The present invention treats the metadata (dirty data) of typing and carries out standardization processing, makes it not have pro forma apparent error, and the metadata quality of this moment is reasonable.Quality is treated that preferably each bar record compares in typing metadata and the data acquisition, whether have and the record for the treatment of that the typing metadata repeats in the judgment data set; Relatively the time,, reduce workload, increase work efficiency by dwindling comparison range.In thousands of records of data acquisition, choose and the identical record of publishing house's field for the treatment of the typing metadata, scope as a comparison; In selected record, choose International Standard Book Number, title, author, publishing house, publication time, price field, as a comparison scope.Utilize record and the similarity value for the treatment of the typing metadata in the set of similarity comparison function computational data, utilize weighted value training function calculation field weighted value; Each field similarity is on duty with weighted value, and addition obtains compound similarity value; A compound similarity value and a predetermined threshold value are compared; If compound similarity value is not less than threshold value, then the current record in the data acquisition with treat that the typing metadata is a repeating data; If compound similarity value is less than threshold value, then the current record in the data acquisition with treat that the typing metadata is not a repeating data.

Description of drawings

Fig. 1 the present invention is based on the process flow diagram that metadata is removed the method for repeating objects;

Fig. 2 is for treating preferably that with quality each bar writes down the process flow diagram that compares judgement in typing metadata and the data acquisition among the present invention.

Embodiment

At existing metadata cleaning field, remove the big problem of dirty data workload, the invention provides the method for removing repeating objects based on metadata, with reference to accompanying drawing 1, it comprises the steps:

The information of an online book has comprised a large amount of metadata, and these metadata mostly are some dirty datas, i.e. poor quality's data.For instance: title: the The Romance of the Three Kingdoms; International Standard Book Number is: ISBN7-305-01568-7; Publisher number: 305; Publishing house: all sorts of flowers publishing house; Publication time: on June 9th, 1988; Languages, Chinese; Publish ground: Nanjing; Author: Luo Guanzhong; Responsible editor: Cao Xueqin; Current price: 109,90 yuan; The release: September in 1996 the 1st edition, in May, 1988 the third printing ... etc.In the above metadata, the part before the colon is a field, and the part behind the colon is a property value.Above information has been formed a record in data acquisition.In this record, property value all is correct, is called the measured data of matter.Property value in the reality in the metadata record often is wrong, also with the example that is recorded as of the described The Romance of the Three Kingdoms: title: the The Romance of the Three Kingdoms; International Standard Book Number is: ISBN8-305-01548-7; Publisher number: 306; Publishing house: spend hundred publishing houses; Publication time: on February 30th, 1988; Languages, Chinese; Publish ground: Nanjing; Author: Luo Guanzhong; Responsible editor: Cao Xueqin; Current price: 109,908 yuan; The release: September in 1996 the 1st edition, in May, 1988 the third printing ... etc.In this record, mistake has all appearred in the property value of field International Standard Book Number, publisher number, publishing house, publication time, responsible editor, current price etc.The data that are called dirty data or poor quality.

Should the measured metadata of typing matter in the data acquisition, the metadata that clear quality is bad.When the typing metadata, always, judge the quality quality for the treatment of the typing metadata at present by artificial.Inefficiency and standard disunity like this.

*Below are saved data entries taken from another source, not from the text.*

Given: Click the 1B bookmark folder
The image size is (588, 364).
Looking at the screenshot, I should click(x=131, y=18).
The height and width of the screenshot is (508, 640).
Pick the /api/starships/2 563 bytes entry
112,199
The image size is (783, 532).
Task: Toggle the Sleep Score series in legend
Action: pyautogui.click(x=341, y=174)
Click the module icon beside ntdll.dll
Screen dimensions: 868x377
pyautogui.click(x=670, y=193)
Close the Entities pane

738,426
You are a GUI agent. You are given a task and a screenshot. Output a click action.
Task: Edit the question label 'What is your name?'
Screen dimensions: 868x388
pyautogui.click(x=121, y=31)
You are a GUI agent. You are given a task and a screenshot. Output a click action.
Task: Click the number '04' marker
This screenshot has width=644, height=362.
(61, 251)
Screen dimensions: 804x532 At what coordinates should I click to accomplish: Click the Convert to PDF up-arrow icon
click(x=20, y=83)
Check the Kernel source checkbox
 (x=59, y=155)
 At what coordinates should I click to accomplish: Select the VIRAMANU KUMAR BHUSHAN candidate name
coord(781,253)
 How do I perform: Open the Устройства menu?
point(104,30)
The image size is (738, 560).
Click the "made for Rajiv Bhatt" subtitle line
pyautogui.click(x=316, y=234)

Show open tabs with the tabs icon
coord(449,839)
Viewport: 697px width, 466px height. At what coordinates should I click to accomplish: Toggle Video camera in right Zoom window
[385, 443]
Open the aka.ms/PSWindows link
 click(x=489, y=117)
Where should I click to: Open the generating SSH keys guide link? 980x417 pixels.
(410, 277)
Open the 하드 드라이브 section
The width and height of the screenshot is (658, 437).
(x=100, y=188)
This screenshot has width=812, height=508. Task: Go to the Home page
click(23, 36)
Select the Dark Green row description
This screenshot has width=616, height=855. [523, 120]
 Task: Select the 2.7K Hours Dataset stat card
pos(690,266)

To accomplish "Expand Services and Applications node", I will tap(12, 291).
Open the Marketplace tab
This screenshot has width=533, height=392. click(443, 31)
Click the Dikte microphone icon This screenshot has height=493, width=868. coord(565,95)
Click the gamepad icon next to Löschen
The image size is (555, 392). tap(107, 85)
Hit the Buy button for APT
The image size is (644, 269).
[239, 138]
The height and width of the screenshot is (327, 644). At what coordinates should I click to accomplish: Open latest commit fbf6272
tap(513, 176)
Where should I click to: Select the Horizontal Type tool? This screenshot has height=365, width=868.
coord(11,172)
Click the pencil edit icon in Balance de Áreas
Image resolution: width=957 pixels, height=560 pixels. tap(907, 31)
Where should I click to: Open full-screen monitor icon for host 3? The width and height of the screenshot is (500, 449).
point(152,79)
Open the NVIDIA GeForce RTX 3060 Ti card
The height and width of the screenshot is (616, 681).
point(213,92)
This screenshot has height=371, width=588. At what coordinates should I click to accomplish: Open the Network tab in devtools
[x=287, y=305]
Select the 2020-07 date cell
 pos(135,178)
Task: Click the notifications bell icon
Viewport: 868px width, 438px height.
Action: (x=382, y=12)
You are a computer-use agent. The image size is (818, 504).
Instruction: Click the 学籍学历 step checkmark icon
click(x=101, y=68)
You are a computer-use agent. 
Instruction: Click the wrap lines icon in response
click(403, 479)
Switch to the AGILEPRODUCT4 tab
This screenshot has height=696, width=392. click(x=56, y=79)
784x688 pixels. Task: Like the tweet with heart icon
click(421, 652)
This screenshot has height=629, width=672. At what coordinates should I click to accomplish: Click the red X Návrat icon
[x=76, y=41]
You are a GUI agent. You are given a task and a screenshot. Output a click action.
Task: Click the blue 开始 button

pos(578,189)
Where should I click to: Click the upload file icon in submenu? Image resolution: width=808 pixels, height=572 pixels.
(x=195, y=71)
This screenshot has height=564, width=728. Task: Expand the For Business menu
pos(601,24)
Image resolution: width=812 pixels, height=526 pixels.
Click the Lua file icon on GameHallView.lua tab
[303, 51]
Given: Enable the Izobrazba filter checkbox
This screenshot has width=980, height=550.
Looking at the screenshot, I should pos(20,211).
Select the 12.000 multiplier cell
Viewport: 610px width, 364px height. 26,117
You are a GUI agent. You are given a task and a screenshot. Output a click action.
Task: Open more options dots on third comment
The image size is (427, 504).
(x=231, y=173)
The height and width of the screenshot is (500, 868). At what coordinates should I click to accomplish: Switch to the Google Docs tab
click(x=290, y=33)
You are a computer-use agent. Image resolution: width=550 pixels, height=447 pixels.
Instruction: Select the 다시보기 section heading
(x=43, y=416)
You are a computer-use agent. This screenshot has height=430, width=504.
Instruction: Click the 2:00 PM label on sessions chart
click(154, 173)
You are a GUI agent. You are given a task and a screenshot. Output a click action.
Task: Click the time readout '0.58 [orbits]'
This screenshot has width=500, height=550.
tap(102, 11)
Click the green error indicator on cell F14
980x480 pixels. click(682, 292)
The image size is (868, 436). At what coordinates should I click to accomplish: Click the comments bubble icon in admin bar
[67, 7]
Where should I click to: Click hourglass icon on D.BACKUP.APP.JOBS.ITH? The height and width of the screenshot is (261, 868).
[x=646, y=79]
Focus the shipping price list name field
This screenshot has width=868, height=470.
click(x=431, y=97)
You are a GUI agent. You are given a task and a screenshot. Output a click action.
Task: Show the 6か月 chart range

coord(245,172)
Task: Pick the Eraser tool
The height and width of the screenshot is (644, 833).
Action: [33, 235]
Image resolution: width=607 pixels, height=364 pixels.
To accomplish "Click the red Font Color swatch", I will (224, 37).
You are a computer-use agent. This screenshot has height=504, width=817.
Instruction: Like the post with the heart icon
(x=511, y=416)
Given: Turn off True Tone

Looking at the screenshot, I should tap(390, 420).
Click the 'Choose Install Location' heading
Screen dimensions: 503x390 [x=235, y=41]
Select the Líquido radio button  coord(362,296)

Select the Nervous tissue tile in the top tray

One, for poor quality's metadata, before typing, at first to carry out standardization processing:

1) International Standard Book Number is carried out standardization processing:

The general book colophon of all regular publication all has ISBN number, and ISBN is the abbreviation of the several English alphabets of international standard of book number, i.e. International Standard Book Number.It is made up of 10 bit digital, this 10 bit digital is made up of group number, publisher number, punctuation marks used to enclose the title, verification number this four part, uses "--" to link to each other therebetween, as: ISBN7-305-01568-7, group number is to represent the numbering of country languages, and China is numbered 7.Publisher number is the code name of publishing house, is provided with and is distributed desirable 1-7 bit digital by the ISBN center of country.Punctuation marks used to enclose the title are the numberings that given every kind of publication by publisher.Verification number is last bit value of ISBN number, it can verification go out ISBN number whether correct.The ISBN1-9 bit digital be multiply by these 9 numerals of 10-2 in proper order, these sum of products are added verification number, if can be divided exactly by 11, then this ISBN number is correct.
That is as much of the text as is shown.